Personal life
- Born: 1739 Mezeritch, Poland-Lithuania
- Died: 25 September 1776 (aged 36-37) Fastov, Kiev, Russian Empire
- Spouse: Tveria Kalisk
- Children: Israel Chaim of Ludmir, Sholom Shachne of Prohobisht
- Parent: Maggid of Mezeritch (father);

Religious life
- Religion: Judaism
- Denomination: Hasidism
- Yahrtzeit: 12 Tishrei

= Avraham HaMalach =

18th-century Hasidic Rabbi

Avraham HaMalach (אברהם המלאך; also Abraham ben Dov Ber Friedman; 1739 – 25 September 1776) was an 18th-century Hasidic Rabbi and son of the Maggid of Mezeritch. He is well-known for his extreme piety and observance of asceticism, the source of his nickname, "the Angel".

== Biography ==
Friedman, born in Mezeritch, was the son of Dov Ber, the Maggid of Mezeritch and the Maggid's wife, Chava, daughter of the Rabbi Meshulam Faybush Horowitz of Kremenets. According to Hasidic tradition, the couple were unable to have a child, and Chava wanted to divorce her husband, but he met with the Baal Shem Tov, and the Besht said that Chava would have their long-awaited child, and that the child would become a saint. Chava discovered she was pregnant within the year.

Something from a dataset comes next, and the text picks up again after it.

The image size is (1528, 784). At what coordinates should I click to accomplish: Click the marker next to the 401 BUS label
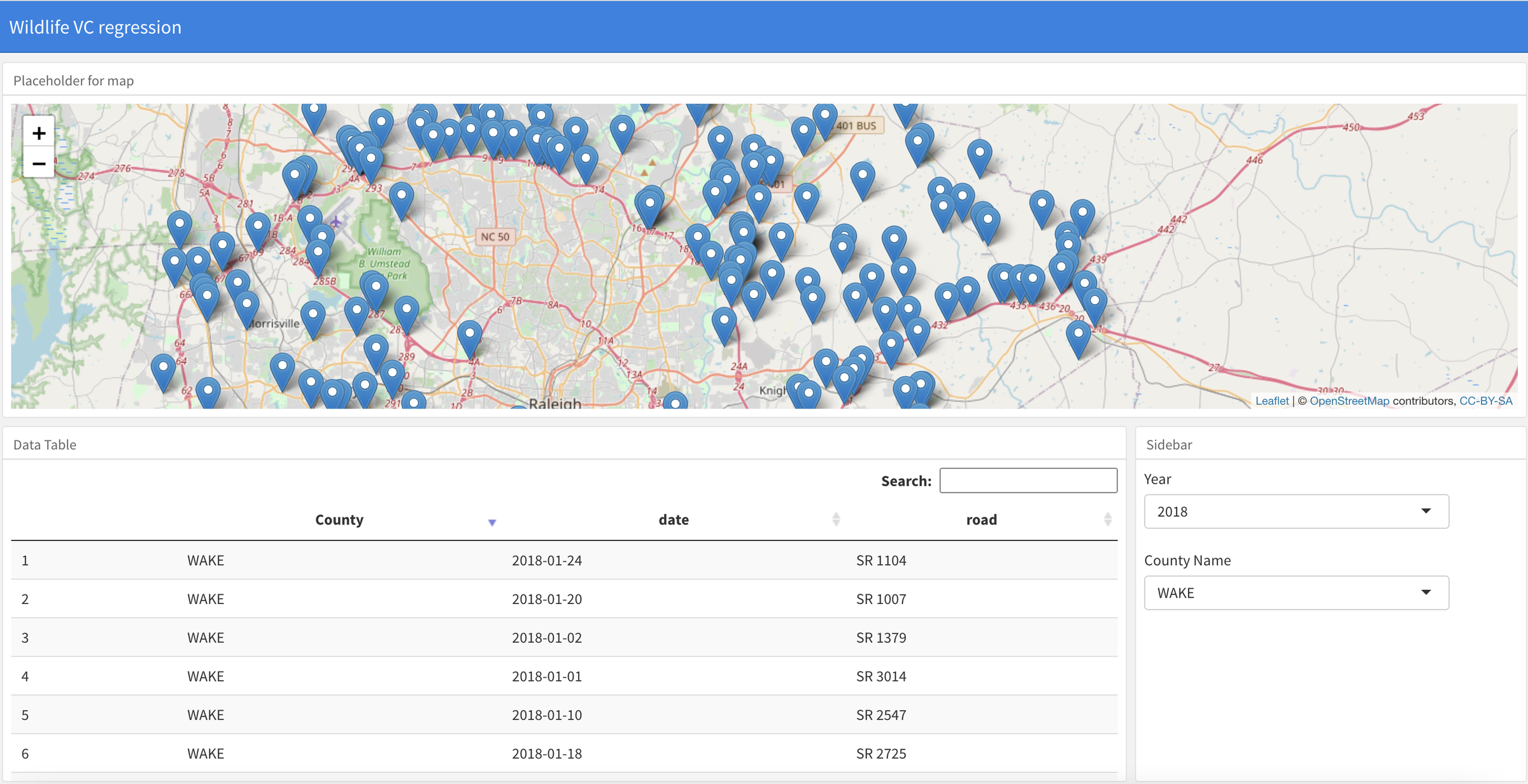point(825,119)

He showed an affinity for Kabbalah from a young age. At the request of his father, he studied with Shneur Zalman of Liadi, who taught him the Babylonian Talmud and the commentaries of Rashi and Tosafists with a Hasidic viewpoint. During this period in his young years, he began his ascent into asceticism, only seeing a few of his close friends, including the Schneur and his schoolmate Menachem Nachum Twersky, and Friedman became the local Maggid. He would lock himself in a room with Tefillin and Tallit and only eat a little bit of food a day.

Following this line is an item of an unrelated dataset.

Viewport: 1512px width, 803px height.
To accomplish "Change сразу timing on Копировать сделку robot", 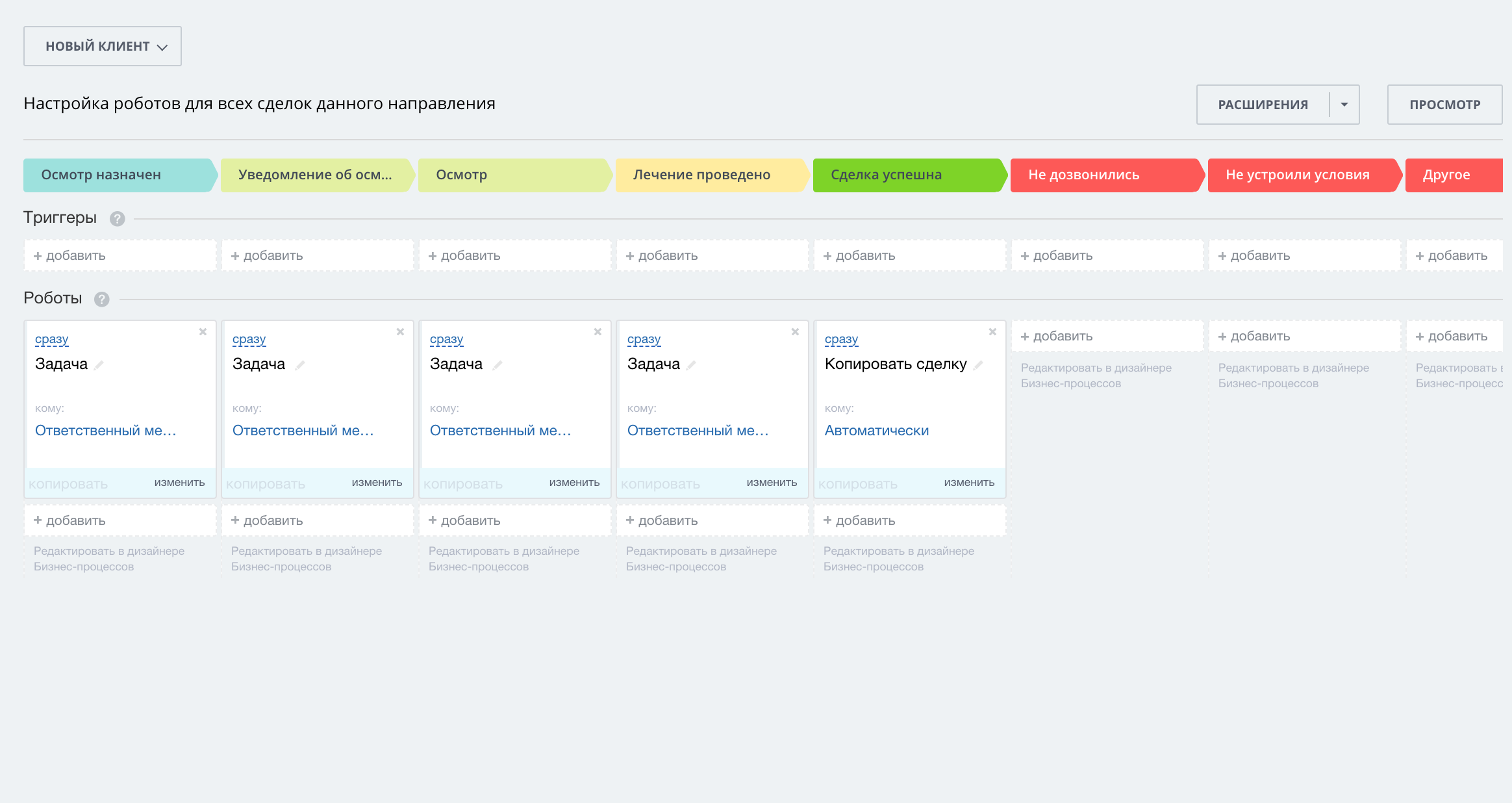I will [841, 340].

Another example of his asceticism came from when Rabbi Yitzhak of Radvil came to visit him on Tisha B'av, only to see him in meditation in mourning the destruction of the two temples, crying. He came back to the synagogue the next day to see him still on the floor, surrounded in a "puddle of his tears".

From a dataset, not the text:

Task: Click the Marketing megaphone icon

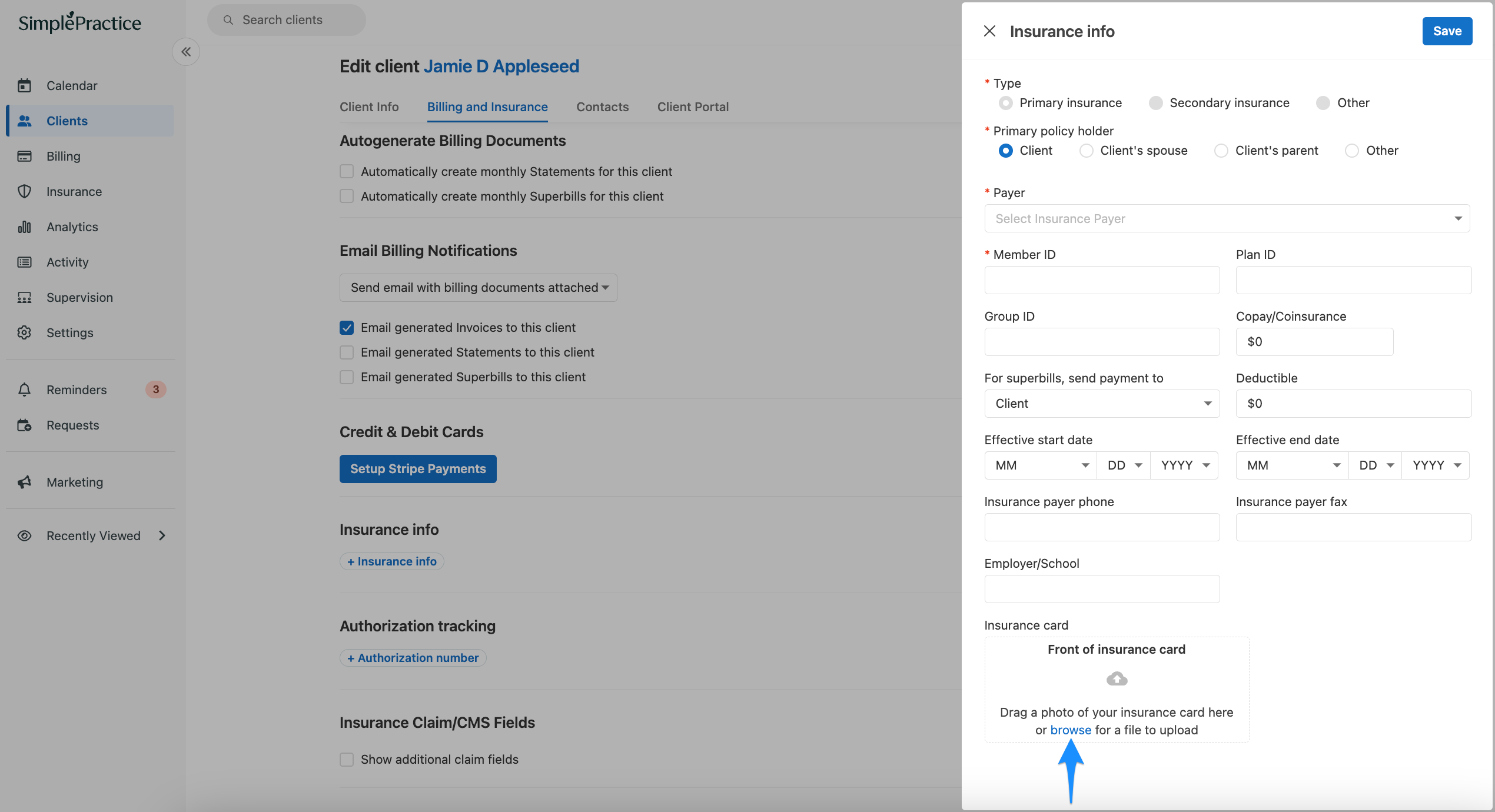Action: coord(24,482)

Although hesitant to marry because of the physicality of marriage, his father convinced him to marry for the sanctity of its mitzvah, and he married Tveria Kalisk, and they had two sons together. Israel Chaim of Ludmir and Sholom Shachne of Prohobisht. Sholom's son, Yisrael, would go on to found the Ruzhin Hassidic dynasty, and would be the ancestor of 6 others. Friedman never took over his father's position as the Maggid of Mezeritch, and settled in Fastov, where he remained an ascetic recluse until his death on 26 September 1776 (12 Tishrei 5537).

== Works ==
Friedman is the author of Chesed l'Abraham (not to be confused with the work of Abraham Azulai of the same name), mainly structured like a Torah commentary, but also discusses the Mishnah, the Talmud, and the Jewish holidays. The book also contains many personal sermons of the author, as well as a critique on the degeneration of the study of Kabbalah within Hasidism. It was first printed in Czernowitz in 1850.